Car Key-Points Detection with MobileNetV1

Predicts windshield and headlight key-points on car images using a fine-tuned MobileNetV1 backbone with custom regression heads, trained on a tiny dataset (90 images) heavily augmented to 9,000 samples.

Feb 2020 PythonTensorFlowMobileNetV1KerasAugmentation
Car Key-Points Detection with MobileNetV1

Objective

Predict precise key-point coordinates for windshield corners and headlight centers across diverse car images. The model outputs continuous (x, y) coordinates rather than classification labels, framing the task as a multi-output regression problem.

Approach

  • Backbone: MobileNetV1 with all layers trainable (no frozen feature extractor).
  • Head: Custom dense layers producing key-point coordinates.
  • Parameters: ~24M trainable.
  • Training data: 90 base images → augmented to 9,000 samples (rotations, translations, brightness, horizontal flips with corresponding key-point remapping).
  • Optimization: 20 epochs, MSE loss on normalized coordinates.
MobileNetV1 architecture diagram

Results

The model generalizes well across viewpoints despite the tiny base dataset, demonstrating that aggressive geometric augmentation can substitute for large labeled corpora in key-point regression tasks.
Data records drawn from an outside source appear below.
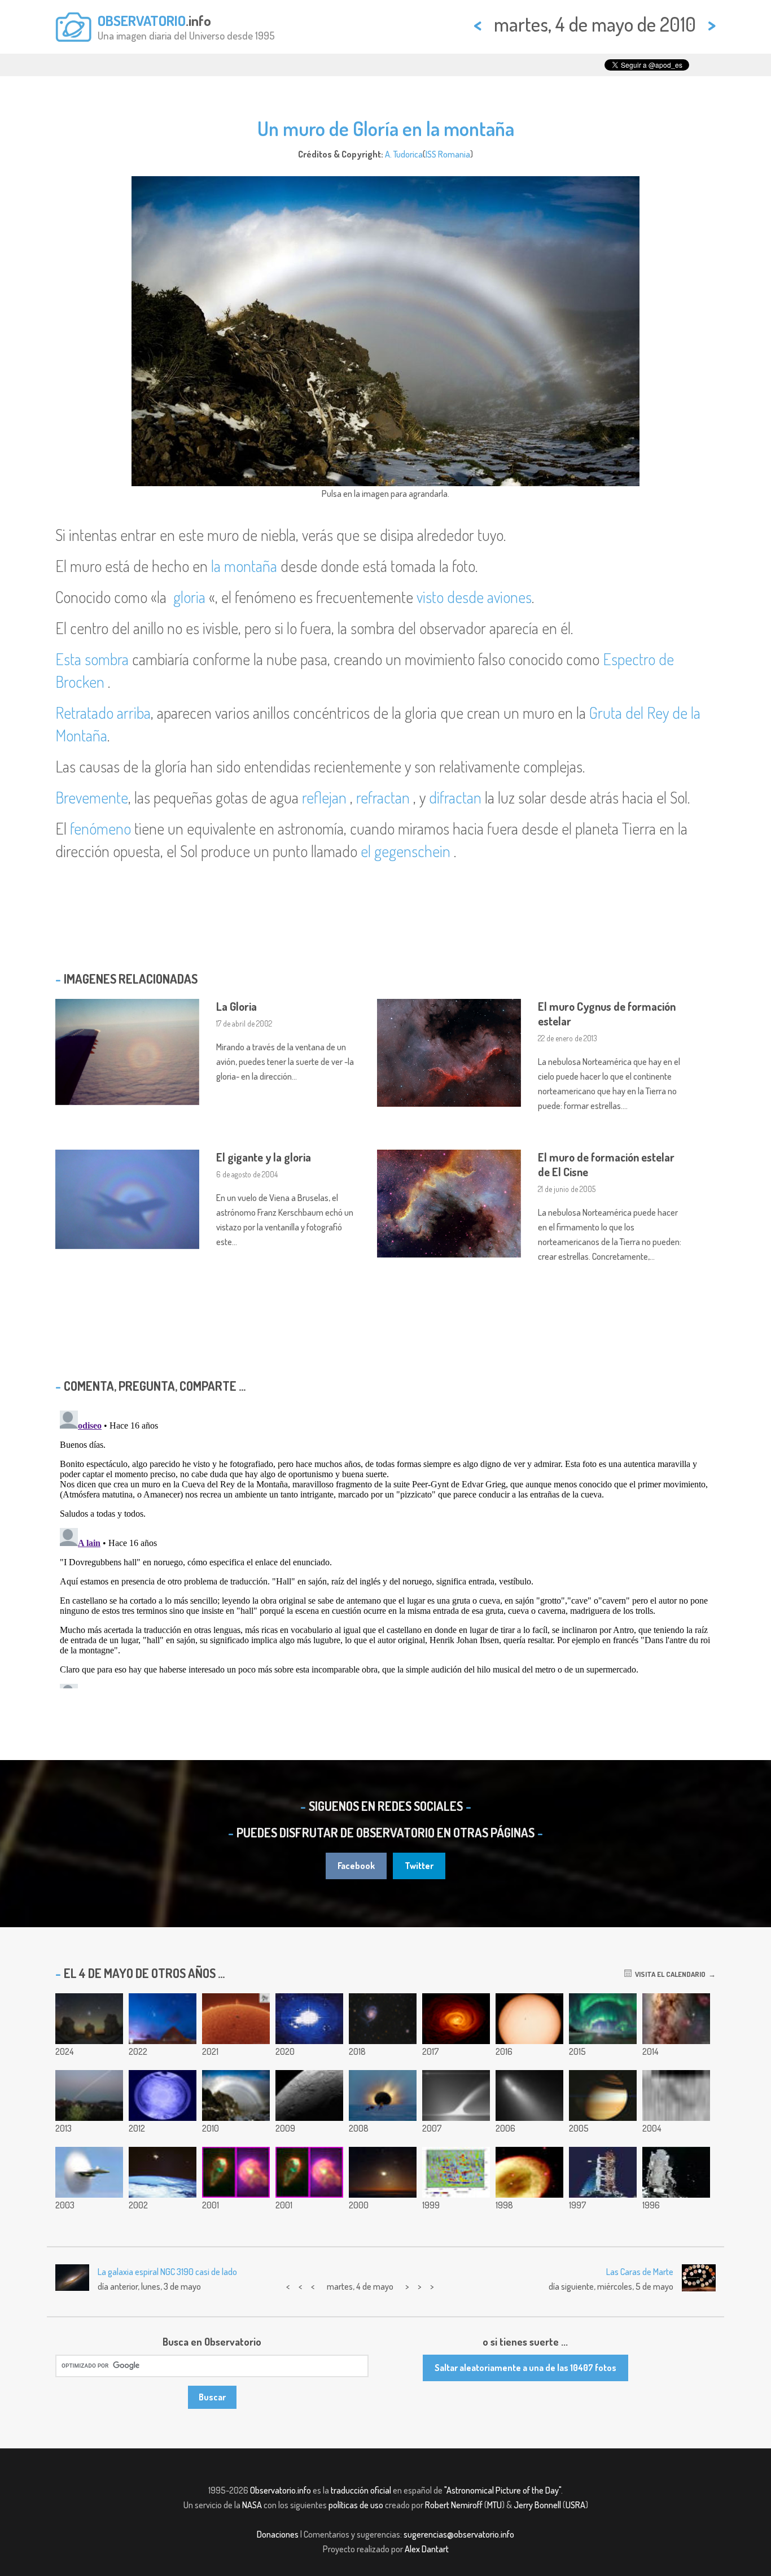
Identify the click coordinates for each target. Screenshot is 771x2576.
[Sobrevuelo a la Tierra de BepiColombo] (309, 2018)
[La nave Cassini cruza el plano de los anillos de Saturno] (603, 2095)
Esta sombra (92, 659)
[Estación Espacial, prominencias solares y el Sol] (236, 2018)
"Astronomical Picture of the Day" (502, 2490)
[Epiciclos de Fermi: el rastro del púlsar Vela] (162, 2095)
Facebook (356, 1865)
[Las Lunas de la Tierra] (162, 2172)
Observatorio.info (280, 2490)
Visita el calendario (669, 1974)
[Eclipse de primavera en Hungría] (89, 2095)
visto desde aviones (474, 597)
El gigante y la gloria (263, 1157)
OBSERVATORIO (142, 20)
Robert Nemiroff (454, 2504)
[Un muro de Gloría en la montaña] (236, 2095)
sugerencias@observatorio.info (459, 2534)
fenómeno (100, 828)
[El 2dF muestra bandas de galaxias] (309, 2172)
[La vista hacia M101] (383, 2018)
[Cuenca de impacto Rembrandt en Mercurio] (309, 2095)
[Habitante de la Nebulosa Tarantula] (89, 2172)
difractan (455, 797)
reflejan (324, 797)
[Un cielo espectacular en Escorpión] (676, 2018)
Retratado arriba (103, 712)
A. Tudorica (404, 154)
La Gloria (236, 1006)
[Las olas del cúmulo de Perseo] (456, 2018)
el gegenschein (405, 851)
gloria (189, 597)
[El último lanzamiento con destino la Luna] (603, 2172)
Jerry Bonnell (537, 2504)
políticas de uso (355, 2504)
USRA (575, 2504)
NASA (252, 2504)
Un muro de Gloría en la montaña (385, 128)
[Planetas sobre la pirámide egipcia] (162, 2018)
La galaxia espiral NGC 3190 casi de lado (167, 2271)
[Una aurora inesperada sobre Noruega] (603, 2018)
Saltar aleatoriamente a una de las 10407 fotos (525, 2367)
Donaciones (278, 2534)
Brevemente (91, 797)
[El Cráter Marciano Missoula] (676, 2095)
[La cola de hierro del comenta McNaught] (456, 2095)
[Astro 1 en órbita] (676, 2172)
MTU (494, 2504)
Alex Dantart (427, 2549)
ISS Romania (448, 154)
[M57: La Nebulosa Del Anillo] (529, 2172)
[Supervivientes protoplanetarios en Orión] (236, 2172)
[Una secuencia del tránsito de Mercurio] (529, 2018)
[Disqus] (385, 1547)
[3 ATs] (89, 2018)
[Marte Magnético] (456, 2172)
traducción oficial (361, 2490)
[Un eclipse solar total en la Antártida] (383, 2095)
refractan (383, 797)
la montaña (244, 566)
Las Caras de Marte (639, 2271)
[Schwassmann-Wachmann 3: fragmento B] (529, 2095)
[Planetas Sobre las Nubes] (383, 2172)
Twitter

Car image with predicted keypoints overlaid

Takeaways

  • MobileNetV1 is a strong choice when inference latency matters and the task is geometrically simple.
  • Per-key-point augmentation correctness is the hard part — every transform must remap ground-truth coordinates exactly, or the model learns noise.
  • Small-data regression benefits hugely from depth-wise separable convolutions, which reduce overfitting.